Exercise aim:
Write out every line of the records exactly as it stands, from the line containing "Click the إرسال" down to the line containing "coord(1165,392)", including both of those lines.

* start *

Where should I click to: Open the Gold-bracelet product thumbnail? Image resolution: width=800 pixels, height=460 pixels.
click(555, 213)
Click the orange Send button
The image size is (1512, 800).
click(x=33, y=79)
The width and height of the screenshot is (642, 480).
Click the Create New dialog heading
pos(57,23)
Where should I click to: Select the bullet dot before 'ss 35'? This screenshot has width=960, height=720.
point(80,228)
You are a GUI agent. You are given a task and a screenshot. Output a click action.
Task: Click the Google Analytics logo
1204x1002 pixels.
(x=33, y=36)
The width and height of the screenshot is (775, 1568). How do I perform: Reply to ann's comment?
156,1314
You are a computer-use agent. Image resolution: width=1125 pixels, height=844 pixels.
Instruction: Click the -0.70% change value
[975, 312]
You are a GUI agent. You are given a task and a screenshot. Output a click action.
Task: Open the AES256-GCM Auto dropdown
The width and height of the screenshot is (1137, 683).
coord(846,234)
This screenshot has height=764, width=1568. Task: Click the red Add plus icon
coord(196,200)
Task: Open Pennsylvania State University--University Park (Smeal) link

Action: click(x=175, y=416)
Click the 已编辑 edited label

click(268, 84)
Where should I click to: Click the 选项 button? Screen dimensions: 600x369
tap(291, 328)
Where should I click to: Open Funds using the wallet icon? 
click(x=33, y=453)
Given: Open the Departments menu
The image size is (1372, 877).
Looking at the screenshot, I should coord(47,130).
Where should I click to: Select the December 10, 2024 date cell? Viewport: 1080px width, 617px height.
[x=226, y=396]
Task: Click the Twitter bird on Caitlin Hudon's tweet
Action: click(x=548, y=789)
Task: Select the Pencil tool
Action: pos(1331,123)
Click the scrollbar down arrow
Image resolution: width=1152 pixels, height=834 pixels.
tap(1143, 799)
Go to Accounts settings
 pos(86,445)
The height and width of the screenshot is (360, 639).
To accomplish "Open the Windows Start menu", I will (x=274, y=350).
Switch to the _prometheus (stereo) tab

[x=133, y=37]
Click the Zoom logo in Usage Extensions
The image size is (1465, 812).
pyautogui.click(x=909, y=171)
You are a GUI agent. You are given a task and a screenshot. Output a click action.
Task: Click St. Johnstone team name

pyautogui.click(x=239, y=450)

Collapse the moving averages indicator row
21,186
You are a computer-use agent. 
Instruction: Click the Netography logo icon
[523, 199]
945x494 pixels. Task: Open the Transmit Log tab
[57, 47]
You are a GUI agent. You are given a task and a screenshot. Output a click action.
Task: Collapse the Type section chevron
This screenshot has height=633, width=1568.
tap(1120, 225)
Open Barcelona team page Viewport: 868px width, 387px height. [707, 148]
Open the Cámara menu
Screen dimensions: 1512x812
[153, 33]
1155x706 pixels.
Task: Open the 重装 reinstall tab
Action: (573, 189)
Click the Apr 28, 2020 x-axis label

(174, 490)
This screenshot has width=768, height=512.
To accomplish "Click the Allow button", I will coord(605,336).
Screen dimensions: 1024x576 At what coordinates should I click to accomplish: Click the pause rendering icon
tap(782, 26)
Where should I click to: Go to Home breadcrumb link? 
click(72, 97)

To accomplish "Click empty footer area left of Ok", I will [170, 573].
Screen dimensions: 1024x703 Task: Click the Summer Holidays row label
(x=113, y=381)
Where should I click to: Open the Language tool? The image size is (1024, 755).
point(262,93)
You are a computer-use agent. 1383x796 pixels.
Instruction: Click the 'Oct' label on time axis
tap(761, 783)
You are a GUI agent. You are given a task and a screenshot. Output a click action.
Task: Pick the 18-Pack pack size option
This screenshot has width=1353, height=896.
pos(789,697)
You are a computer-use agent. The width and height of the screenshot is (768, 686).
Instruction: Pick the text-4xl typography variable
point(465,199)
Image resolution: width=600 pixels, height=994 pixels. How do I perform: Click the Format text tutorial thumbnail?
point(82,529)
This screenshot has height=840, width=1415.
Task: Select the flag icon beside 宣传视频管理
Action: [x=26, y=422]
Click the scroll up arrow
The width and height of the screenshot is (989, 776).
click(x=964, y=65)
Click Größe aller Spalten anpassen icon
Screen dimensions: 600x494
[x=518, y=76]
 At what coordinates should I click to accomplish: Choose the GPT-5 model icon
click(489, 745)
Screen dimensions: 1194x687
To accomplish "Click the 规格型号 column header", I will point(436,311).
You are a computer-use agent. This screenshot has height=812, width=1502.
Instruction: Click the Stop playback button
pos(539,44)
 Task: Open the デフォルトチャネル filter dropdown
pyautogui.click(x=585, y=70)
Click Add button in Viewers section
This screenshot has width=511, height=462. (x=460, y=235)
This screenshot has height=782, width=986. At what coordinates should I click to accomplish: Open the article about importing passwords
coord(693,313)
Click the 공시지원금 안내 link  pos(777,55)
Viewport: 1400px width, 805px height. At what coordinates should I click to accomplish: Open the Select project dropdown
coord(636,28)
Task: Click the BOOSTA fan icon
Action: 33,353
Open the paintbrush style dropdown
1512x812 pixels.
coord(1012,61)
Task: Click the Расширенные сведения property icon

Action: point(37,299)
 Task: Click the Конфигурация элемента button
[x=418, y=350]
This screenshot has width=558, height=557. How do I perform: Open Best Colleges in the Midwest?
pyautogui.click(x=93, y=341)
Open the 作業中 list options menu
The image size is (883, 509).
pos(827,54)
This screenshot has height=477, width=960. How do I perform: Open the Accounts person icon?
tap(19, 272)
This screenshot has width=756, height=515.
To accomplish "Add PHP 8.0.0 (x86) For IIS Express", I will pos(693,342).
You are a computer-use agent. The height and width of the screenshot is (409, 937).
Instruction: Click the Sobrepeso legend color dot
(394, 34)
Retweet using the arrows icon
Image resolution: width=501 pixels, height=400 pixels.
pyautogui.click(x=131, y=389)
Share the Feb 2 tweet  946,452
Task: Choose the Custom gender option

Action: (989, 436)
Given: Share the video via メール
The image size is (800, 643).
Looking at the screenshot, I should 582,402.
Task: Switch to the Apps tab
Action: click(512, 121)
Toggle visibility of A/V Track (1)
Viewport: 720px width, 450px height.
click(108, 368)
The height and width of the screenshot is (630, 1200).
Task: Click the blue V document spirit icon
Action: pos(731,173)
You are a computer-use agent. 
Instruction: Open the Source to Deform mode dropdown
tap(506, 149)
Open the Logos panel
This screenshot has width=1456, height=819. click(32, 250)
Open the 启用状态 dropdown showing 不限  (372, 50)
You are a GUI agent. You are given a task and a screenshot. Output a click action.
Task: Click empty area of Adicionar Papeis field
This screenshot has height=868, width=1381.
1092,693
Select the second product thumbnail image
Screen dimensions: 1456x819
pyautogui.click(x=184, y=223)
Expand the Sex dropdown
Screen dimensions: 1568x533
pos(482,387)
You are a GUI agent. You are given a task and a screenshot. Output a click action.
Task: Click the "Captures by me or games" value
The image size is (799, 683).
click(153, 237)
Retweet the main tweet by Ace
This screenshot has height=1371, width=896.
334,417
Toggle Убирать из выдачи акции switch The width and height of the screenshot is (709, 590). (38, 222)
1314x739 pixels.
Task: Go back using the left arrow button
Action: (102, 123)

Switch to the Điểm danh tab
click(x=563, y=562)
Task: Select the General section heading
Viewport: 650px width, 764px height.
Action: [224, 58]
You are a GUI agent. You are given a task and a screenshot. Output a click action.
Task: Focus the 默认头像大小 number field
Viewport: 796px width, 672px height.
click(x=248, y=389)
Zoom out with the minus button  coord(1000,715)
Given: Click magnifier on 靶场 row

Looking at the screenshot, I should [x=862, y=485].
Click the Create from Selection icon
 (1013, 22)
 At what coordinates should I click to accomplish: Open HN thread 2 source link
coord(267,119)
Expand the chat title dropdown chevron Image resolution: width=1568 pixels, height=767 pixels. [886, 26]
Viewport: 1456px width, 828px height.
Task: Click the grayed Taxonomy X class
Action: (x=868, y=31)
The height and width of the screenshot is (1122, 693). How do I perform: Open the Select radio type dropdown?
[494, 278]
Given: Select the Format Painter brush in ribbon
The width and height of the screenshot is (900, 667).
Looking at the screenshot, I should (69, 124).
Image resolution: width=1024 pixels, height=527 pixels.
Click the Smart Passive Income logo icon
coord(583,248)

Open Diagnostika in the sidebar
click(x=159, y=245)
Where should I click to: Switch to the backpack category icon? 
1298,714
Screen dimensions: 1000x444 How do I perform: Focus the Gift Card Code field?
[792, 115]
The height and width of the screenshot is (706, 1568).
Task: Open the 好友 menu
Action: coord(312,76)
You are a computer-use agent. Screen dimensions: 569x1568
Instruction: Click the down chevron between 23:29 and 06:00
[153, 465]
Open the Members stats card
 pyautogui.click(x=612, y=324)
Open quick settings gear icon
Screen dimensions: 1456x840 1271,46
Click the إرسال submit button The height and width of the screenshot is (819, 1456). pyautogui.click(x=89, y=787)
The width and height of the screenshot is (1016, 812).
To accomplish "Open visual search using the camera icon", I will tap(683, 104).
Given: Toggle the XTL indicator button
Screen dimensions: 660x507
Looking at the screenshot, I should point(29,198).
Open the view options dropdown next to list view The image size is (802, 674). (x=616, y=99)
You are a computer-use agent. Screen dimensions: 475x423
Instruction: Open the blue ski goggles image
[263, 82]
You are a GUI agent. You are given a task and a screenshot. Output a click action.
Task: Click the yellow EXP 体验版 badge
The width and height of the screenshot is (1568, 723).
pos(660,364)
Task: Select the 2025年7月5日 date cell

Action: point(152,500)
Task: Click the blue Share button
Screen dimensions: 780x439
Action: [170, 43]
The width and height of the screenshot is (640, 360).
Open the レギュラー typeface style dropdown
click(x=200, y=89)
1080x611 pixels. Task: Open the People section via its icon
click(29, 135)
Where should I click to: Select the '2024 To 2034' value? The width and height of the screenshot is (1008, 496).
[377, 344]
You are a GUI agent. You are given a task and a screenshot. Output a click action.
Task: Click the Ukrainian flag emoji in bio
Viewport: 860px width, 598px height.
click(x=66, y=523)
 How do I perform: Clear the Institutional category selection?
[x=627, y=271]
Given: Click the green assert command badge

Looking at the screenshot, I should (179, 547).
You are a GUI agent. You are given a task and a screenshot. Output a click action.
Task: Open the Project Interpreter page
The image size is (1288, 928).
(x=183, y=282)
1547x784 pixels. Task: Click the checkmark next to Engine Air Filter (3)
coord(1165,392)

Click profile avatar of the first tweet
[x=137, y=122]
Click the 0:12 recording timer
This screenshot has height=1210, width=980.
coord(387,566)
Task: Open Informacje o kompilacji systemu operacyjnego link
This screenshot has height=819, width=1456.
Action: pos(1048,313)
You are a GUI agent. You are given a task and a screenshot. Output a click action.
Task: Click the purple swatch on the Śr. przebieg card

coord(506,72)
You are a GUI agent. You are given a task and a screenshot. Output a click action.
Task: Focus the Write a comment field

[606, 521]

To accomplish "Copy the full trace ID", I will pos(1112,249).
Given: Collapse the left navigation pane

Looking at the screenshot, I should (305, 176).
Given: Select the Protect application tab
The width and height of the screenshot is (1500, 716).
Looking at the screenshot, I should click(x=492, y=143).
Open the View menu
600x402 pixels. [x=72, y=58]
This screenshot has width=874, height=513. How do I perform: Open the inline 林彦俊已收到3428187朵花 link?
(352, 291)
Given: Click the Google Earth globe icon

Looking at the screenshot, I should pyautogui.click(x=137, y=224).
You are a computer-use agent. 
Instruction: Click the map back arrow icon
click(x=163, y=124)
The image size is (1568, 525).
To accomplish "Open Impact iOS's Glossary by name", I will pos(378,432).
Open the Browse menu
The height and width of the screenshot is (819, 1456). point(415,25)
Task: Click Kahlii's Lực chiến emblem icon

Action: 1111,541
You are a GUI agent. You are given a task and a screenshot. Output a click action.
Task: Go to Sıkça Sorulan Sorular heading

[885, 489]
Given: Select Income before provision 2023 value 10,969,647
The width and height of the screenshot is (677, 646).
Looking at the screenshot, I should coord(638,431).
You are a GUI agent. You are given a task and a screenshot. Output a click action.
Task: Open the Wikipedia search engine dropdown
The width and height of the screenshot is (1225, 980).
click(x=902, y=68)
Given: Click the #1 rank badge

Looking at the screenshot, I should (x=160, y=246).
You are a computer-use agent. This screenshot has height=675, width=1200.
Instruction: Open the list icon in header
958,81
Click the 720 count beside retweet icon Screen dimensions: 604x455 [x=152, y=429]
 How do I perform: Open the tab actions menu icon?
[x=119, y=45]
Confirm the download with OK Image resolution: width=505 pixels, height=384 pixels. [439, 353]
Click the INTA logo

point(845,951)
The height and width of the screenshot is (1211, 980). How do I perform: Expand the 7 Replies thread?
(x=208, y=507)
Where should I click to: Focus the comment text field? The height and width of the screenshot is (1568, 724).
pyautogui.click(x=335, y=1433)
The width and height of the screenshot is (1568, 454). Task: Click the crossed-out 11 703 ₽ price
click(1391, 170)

* end *

Reply:
Click the إرسال submit button The height and width of the screenshot is (819, 1456). pyautogui.click(x=89, y=787)
The width and height of the screenshot is (1016, 812).
To accomplish "Open visual search using the camera icon", I will tap(683, 104).
Given: Toggle the XTL indicator button
Screen dimensions: 660x507
Looking at the screenshot, I should point(29,198).
Open the view options dropdown next to list view The image size is (802, 674). (x=616, y=99)
You are a computer-use agent. Screen dimensions: 475x423
Instruction: Open the blue ski goggles image
[263, 82]
You are a GUI agent. You are given a task and a screenshot. Output a click action.
Task: Click the yellow EXP 体验版 badge
The width and height of the screenshot is (1568, 723).
pos(660,364)
Task: Select the 2025年7月5日 date cell

Action: point(152,500)
Task: Click the blue Share button
Screen dimensions: 780x439
Action: [170, 43]
The width and height of the screenshot is (640, 360).
Open the レギュラー typeface style dropdown
click(x=200, y=89)
1080x611 pixels. Task: Open the People section via its icon
click(29, 135)
Where should I click to: Select the '2024 To 2034' value? The width and height of the screenshot is (1008, 496).
[377, 344]
You are a GUI agent. You are given a task and a screenshot. Output a click action.
Task: Click the Ukrainian flag emoji in bio
Viewport: 860px width, 598px height.
click(x=66, y=523)
 How do I perform: Clear the Institutional category selection?
[x=627, y=271]
Given: Click the green assert command badge

Looking at the screenshot, I should (179, 547).
You are a GUI agent. You are given a task and a screenshot. Output a click action.
Task: Open the Project Interpreter page
The image size is (1288, 928).
(x=183, y=282)
1547x784 pixels. Task: Click the checkmark next to Engine Air Filter (3)
coord(1165,392)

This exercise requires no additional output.